ABD’nin yanıtı ise kısa ve kesin:
- Why not!
Gerçekten de neden olmasın, ABD yüzyıldır Kürt kartına verdiği önceliği saklamıyor ki? Şimdi nobran Trump Türkiye’nin kafasına vura vura, bölgede bu projeyi tanklarıyla herkese karşı savunacağını ilan etmekte.
Mesele bundan ibaret!
Peki, Türkiye bu durum karşısında ne yapıyor?
Türkiye eski bir şarkıyı mırıldanıyor:
- Bir gece ansızın gelebilirim!..
Ne demektir “bir gece ansızın gelebilirim”?
Bir gece ansızın gelebilirim, kavgada artık darbe indirmek olanağını kaybetmiş olanın boş tehdit olduğunu herkesin daha baştan anladığı “ben sana gösteririm!” vozurdanmasıdır, bir kıymeti harbiyesi yoktur ve Türkiye’nin de haber vermeden bir “gece ansızın” gidemeyeceğini, yapabileceğinin en fazlasının önce Washington’u haberdar edip sonradan sınırlı hava harekâtı ile yetinmek olduğunu herkes bilmektedir. 

***

Bir gece ansızın gelebilirim” tehdidinin? ABD’ye mi, PYD’ye mi yönelik olduğu sorusunun bir anlamı yoktur. Çünkü bir kıymeti harbiyesi olmayan, bu çıkış ne ABD’ne ne de PYD’ye, yalnızca Türk kamuoyuna yöneliktir ve bunun gibi iç kamuoyuna yönelik efelenmelerin, hiçbir caydırıcılığı olmadığını herkes bilmektedir.
Cumhurbaşkanı Tayyip Erdoğan’ın ABD Başkanı Trump ile ikili görüşmesinin arifesinde, Ilımlı İslam Projesi de, BOP’un eşbaşkanlığı hevesleri de iflas etmiş durumdadır.
Ilımlı İslam Projesi, Ankara’daki iktidarın yeterince uyumlu olmaması her değişiklikte duruma uyacak esnekliğe ve manevra kabiliyetine sahip bulunmaması, durumu doğru okumayı becerememesi yüzünden iflas etmiştir, yoksa yeterince ılımlı olmaması demokrasinin ölçütlerine uygun davranmaması yüzünden değil.
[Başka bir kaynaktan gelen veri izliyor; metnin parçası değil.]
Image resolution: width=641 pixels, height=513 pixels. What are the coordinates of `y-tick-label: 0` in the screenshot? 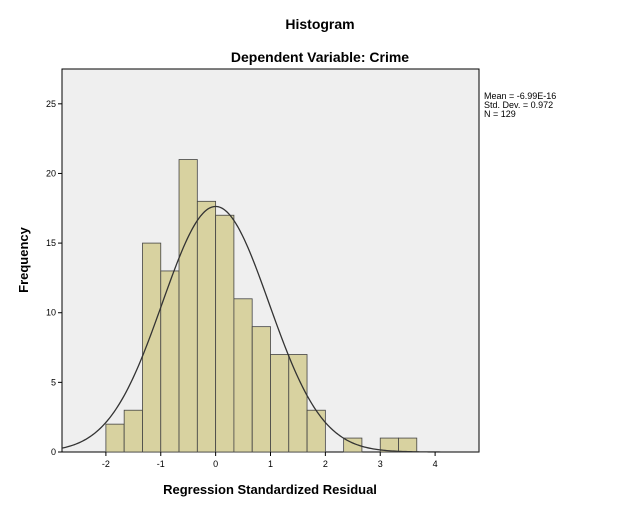 It's located at (54, 452). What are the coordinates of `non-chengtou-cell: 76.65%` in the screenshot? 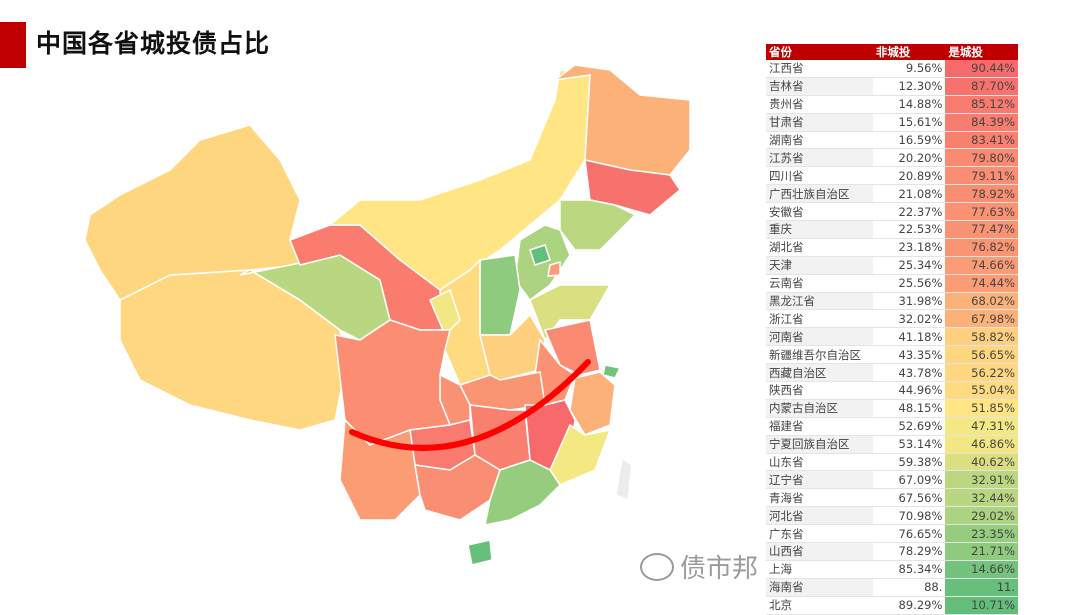 It's located at (909, 534). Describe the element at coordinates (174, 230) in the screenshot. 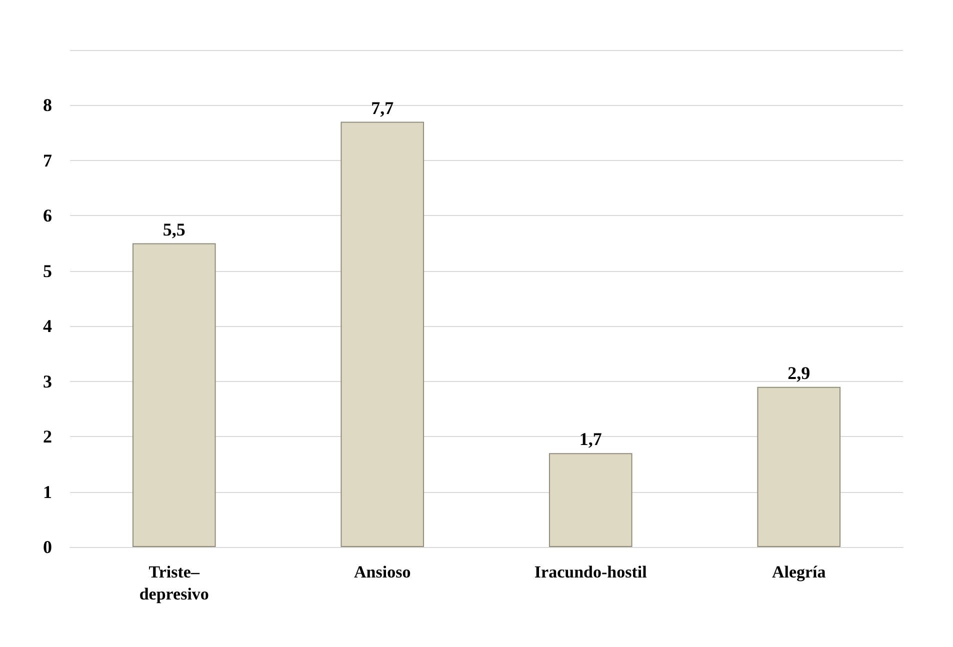

I see `data-label: 5,5` at that location.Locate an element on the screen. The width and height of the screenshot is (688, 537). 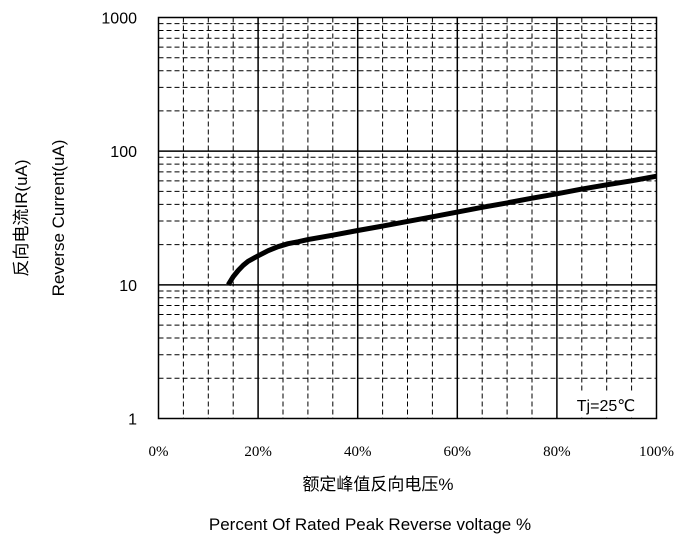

Kısacası Tayyip Bey’in yıldızı olduğu model, yeterince ılımlı olmadığından değil, yeterince uyumlu olmadığından işlememiştir.
Bütün bunlara koşut olarak da, İktidarın Kürt politikası hem ulusal bazda, hem de bölgesel bazda iflas etmiştir.
Son olarak yaşananlar göstermiştir ki, Türkiye’de hangi iktidar olursa olsun, ulusal ve bölgesel bazda yeni bir Kürt politikası oluşturmak zorundadır.